- _Your objective_: An exact, word-for-word copy of the entries is required, beginning at the line that contains "Given: Show the 赞 1038 likes list" and ending at the last line, both included.

- _Records provided_:
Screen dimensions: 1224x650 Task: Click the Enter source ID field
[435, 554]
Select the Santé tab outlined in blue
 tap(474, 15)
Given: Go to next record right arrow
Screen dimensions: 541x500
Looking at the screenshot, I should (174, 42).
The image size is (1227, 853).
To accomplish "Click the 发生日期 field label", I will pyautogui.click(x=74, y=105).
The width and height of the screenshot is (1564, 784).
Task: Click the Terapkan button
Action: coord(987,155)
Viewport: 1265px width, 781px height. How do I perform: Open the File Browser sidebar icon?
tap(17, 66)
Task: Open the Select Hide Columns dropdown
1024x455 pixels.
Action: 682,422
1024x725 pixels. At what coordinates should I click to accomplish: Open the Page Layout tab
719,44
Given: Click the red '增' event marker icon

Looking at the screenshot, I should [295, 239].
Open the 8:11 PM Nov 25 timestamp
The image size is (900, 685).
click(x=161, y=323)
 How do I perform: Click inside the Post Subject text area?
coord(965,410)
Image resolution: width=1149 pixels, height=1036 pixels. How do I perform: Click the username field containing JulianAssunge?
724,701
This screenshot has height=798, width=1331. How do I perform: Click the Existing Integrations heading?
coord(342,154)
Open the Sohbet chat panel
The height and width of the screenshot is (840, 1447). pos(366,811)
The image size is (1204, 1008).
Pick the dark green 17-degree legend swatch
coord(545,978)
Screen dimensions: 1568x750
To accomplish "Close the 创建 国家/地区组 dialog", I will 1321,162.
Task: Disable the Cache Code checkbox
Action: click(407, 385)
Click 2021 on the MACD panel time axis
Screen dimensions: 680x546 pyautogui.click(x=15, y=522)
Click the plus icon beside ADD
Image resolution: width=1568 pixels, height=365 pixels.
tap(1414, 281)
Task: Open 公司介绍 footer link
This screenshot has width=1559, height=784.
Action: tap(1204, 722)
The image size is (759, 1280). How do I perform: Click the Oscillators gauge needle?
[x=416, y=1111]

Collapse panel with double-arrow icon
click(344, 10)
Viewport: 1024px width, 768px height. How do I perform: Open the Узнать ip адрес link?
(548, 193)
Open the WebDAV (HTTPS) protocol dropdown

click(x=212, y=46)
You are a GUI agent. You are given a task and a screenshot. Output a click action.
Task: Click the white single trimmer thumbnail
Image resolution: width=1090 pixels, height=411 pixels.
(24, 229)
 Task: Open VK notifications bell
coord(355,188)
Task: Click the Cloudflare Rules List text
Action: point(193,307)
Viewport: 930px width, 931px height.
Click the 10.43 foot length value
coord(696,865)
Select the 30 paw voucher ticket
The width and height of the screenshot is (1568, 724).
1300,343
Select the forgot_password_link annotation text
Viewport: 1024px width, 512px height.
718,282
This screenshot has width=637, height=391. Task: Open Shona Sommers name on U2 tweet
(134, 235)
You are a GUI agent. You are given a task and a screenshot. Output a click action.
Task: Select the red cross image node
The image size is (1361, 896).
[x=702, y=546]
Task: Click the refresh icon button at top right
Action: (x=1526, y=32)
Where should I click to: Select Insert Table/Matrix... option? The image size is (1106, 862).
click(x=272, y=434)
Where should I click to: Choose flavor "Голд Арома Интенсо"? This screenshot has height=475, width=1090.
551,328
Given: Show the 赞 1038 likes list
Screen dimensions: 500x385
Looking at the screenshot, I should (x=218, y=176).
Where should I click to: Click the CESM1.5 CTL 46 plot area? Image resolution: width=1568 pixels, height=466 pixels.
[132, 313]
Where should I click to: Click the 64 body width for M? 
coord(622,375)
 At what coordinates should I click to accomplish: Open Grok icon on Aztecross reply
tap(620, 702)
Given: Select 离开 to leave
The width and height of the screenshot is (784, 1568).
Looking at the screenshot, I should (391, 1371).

- _Exercise answer_:
Given: Show the 赞 1038 likes list
Screen dimensions: 500x385
Looking at the screenshot, I should (x=218, y=176).
Where should I click to: Click the CESM1.5 CTL 46 plot area? Image resolution: width=1568 pixels, height=466 pixels.
[132, 313]
Where should I click to: Click the 64 body width for M? 
coord(622,375)
 At what coordinates should I click to accomplish: Open Grok icon on Aztecross reply
tap(620, 702)
Given: Select 离开 to leave
The width and height of the screenshot is (784, 1568).
Looking at the screenshot, I should (391, 1371).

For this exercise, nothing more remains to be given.